▶ [WHAT YOU ARE ASKED TO DO] Your reply should be made up of every line in the records below that holds the string "Viewport".
■ ■ ■ ■ ■ ■ ■
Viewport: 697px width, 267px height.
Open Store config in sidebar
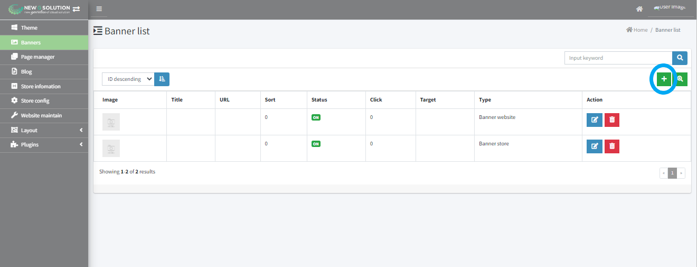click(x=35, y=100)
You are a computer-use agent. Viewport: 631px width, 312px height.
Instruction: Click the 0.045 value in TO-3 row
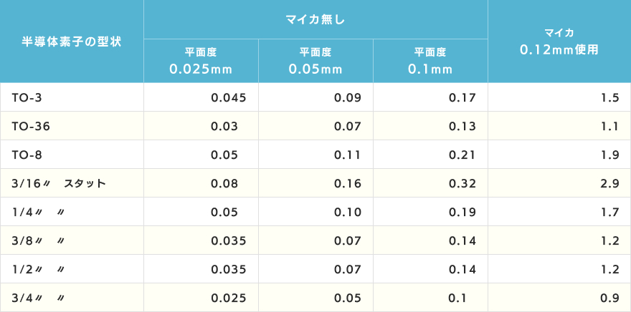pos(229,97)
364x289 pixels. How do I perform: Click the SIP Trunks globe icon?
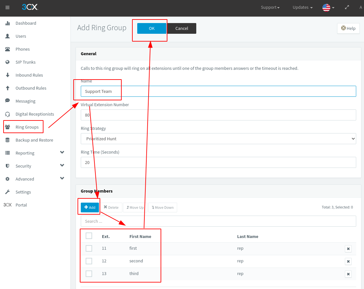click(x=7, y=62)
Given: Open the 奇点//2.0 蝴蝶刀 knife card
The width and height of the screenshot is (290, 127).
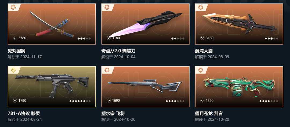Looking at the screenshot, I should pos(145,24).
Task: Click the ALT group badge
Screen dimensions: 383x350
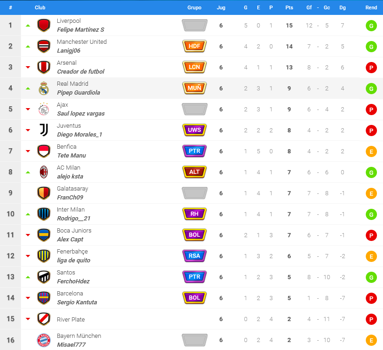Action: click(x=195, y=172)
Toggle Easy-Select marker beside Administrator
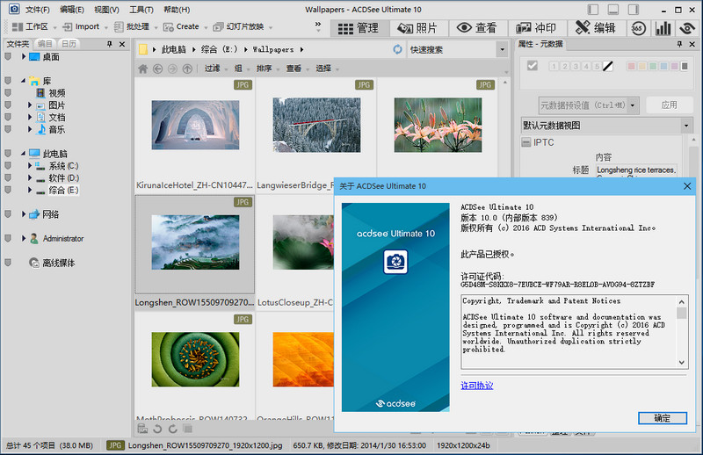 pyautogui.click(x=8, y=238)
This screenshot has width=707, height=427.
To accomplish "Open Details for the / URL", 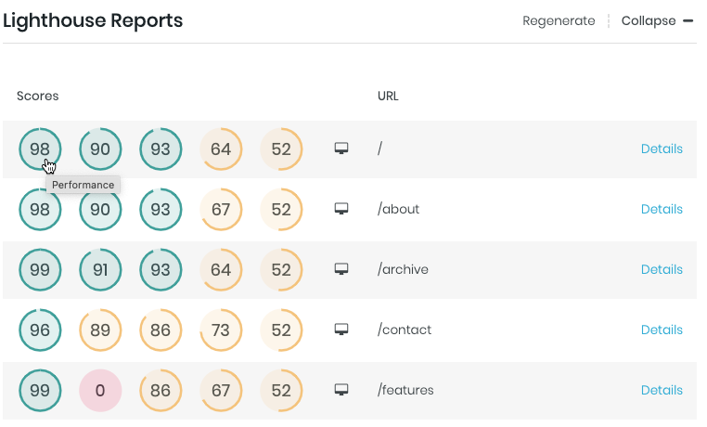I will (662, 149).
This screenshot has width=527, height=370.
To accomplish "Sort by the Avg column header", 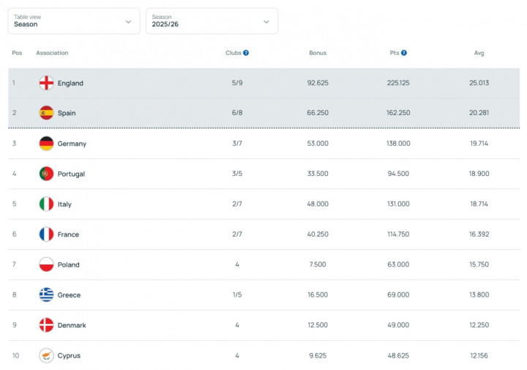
■ ■ ■ ■ ■ ■ ■
▶ [WRITTEN REPLY]
Viewport: 697px width, 267px height.
You are a computer-use agent. Viewport: 631px width, 312px height.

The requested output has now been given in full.